**EXERCICES:**
- A) Dans le texte sur la ferme Ynsect, quel tribunal a prononcé la liquidation judiciaire de la société ?
- B) Traduisez en anglais cette phrase du texte sur la ferme Ynsect : « Inaugurée en 2021, celle-ci n'est pas parvenue à lever les fonds supplémentaires nécessaires pour poursuivre son activité. »
- C) Poursuivez le texte sur la ferme Ynsect à partir de sa dernière phrase.

**TEXTE À LIRE:**
——————
La ferme géante Ynsect d'Amiens-Nord, c'est fini
Le tribunal de commerce d’Évry a prononcé ce lundi 1er décembre la liquidation judiciaire de la société Ynsect à Poulainville. Inaugurée en 2021, celle-ci n'est pas parvenue à lever les fonds supplémentaires nécessaires pour poursuivre son activité.
L'usine de production d'aliments pour animaux à base de larves d'insectes avait déjà été placée en procédure de sauvegarde en septembre 2024, avant qu'un appel à repreneurs ne soit lancé en janvier 2025, puis la mise en situation de redressement judiciaire en mars 2025.
En 2021, l'inauguration de «la ferme géante d'insectes» et ses bâtiments de 35 mètres de haut à Poulainville, sur la zone industrielle nord d'Amiens, avait suscité de grands espoirs. Qualifiée de «plus grande ferme d'insectes au monde», elle avait mobilisé plus de 600 millions d'euros de levée de fonds pour sa création auprès de l’État, des experts de Bpifrance, des collectivités territoriales et d'investisseurs privés. Le projet avait convaincu au plus haut niveau : «Ce consensus large témoignait d'une confiance partagée dans le potentiel du projet», réagissent en commun Xavier Bertrand, le président de la Région Hauts-de-France, Alain Gest, président d'Amiens Métropole, Hubert de Jenlis, maire d'Amiens, et Claude Vitry, maire de Poulainville.
Accompagner les salariés
L'usine ayant compté jusqu'à 120 salariés, licenciés par vagues successives depuis un an, ces mêmes élus expriment «leur profonde solidarité envers ces femmes et ces hommes, engagés dans ce projet parfois depuis plusieurs années, et dont l’avenir professionnel doit désormais être protégé». Ils précisent toutefois qu'ils accompagneront toujours «le développement d’entreprises proposant des innovations de rupture comme Ynsect. Soutenir l’émergence d’un tel projet, y compris financièrement, c’était accepter de prendre un risque, motivé par l’espoir d’un progrès à la fois économique, technologique et écologique».
——————
**DONNÉES DE L'EXERCICE:**
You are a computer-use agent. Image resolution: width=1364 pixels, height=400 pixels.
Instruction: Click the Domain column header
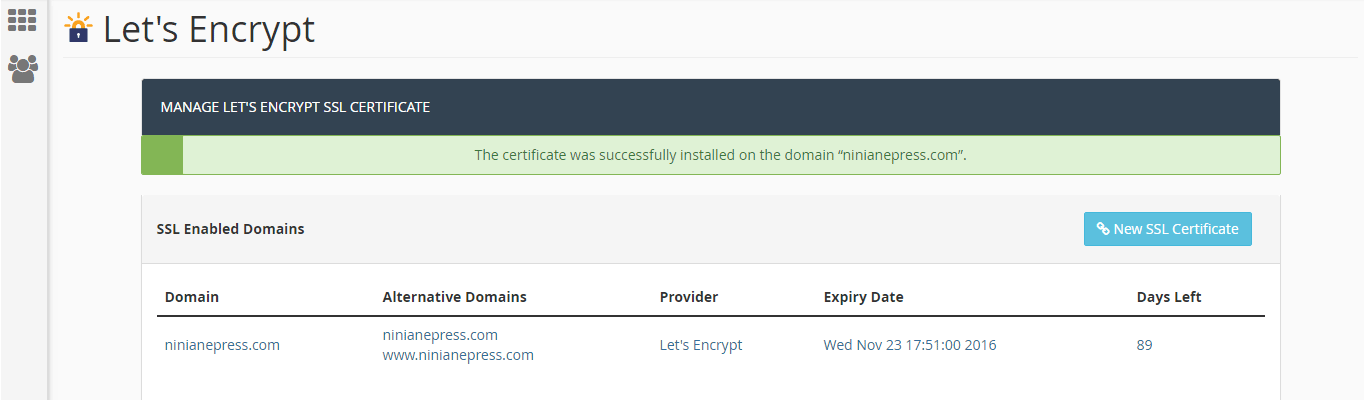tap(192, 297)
——————
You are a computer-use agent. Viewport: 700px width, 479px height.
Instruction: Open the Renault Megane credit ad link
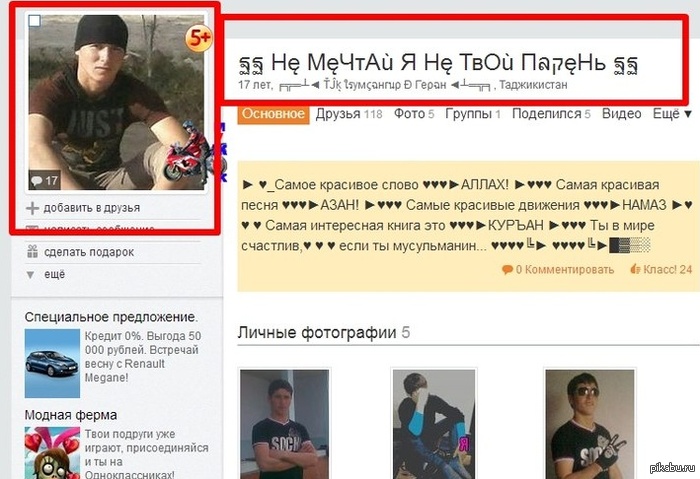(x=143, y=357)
——————
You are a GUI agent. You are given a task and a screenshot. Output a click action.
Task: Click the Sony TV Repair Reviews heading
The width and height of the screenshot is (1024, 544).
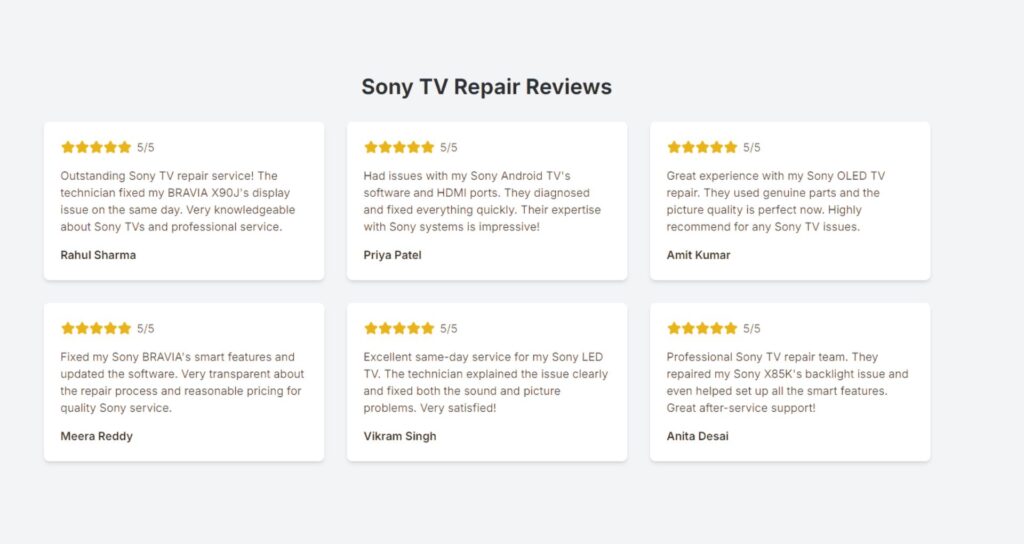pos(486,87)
——————
**CORRIGÉ:**
- A) Le tribunal de commerce d'Évry.

- B) Inaugurated in 2021, it failed to raise the additional funds needed to continue its operations.

- C)
Comment expliquent-ils alors cet échec ? Ils avancent plusieurs facteurs : «Une difficulté persistante à stabiliser le process industriel, un marché moins mature que prévu, ainsi qu'un contexte de forte concurrence internationale, avec des protéines animales traditionnelles moins vertueuses sur le plan environnemental, mais aussi moins coûteuses, conduisant à une véritable contraction des prix». Xavier Bertrand, Alain Gest, Hubert de Jenlis et Claude Vitry affichent maintenant leurs priorités : «Accompagner la reconversion des salariés dans les meilleurs délais, en lien avec France Travail et les partenaires sociaux, veiller à ce que la sous-traitance locale soit le moins impactée possible par le désengagement d’Ynsect, et appeler la Caisse des Dépôts et Consignations, propriétaire de la future friche via la SCI constituée avec Ynsect, à étudier rapidement les conditions de mutabilité et de réindustrialisation du site». Dans le même temps, ils appellent les services de l’État et le gouvernement à apporter leur soutien à ces démarches.
Le potentiel économique amiénois intact
Les collectivités territoriales ne veulent surtout pas voir la faillite d'Ynsect comme prédestinée. Malgré cet échec, elles restent profondément convaincues du potentiel économique et industriel de l’Amiénois : «Depuis 10 ans, 4 000 emplois ont été créés ou consolidés et de nombreux projets industriels s’y sont épanouis». Elles citent en exemple Igol en 2015, Amazon en 2017, Valéo en 2020, Goodyear en 2022, Avril en 2024, ou encore Unither et la Manufacture abbevilloise en 2025. D’autres sont très prometteurs, comme le projet de gigafactory de Tiamat à Boves.